* [GOAL OF THE EXERCISE]: Pull out each line of the items below that contains the string "Where". Letter case must match.

begin

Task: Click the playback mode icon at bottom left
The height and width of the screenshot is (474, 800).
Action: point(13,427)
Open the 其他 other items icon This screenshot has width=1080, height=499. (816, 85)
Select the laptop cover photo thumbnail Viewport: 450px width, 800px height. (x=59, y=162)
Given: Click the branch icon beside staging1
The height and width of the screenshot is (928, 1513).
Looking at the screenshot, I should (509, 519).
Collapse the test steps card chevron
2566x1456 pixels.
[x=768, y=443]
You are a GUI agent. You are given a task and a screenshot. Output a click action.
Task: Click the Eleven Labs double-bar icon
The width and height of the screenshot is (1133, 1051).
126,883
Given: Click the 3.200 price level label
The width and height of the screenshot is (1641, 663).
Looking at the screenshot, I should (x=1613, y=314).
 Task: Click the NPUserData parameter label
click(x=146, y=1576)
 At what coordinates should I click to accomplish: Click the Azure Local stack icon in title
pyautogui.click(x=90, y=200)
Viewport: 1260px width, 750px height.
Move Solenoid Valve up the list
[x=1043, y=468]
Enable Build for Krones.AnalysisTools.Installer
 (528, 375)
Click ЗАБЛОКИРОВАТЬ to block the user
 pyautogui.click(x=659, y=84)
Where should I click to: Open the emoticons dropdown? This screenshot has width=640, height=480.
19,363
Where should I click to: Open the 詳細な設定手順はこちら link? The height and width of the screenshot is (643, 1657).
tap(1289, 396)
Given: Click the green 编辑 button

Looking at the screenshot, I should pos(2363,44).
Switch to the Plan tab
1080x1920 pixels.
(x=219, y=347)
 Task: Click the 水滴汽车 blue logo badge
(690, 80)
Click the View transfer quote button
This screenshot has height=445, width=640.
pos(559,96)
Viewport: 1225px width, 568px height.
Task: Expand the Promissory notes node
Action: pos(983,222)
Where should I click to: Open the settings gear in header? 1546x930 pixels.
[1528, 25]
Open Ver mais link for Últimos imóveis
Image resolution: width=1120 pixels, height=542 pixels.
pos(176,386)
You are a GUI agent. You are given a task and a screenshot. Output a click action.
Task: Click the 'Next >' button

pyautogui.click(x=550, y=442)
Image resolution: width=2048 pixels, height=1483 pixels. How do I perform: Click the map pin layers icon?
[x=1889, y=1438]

end

* [EXERCISE RESULT]:
Where should I click to: Open the emoticons dropdown? This screenshot has width=640, height=480.
Where should I click to: Open the 詳細な設定手順はこちら link? The height and width of the screenshot is (643, 1657).
Where should I click to: Open the settings gear in header? 1546x930 pixels.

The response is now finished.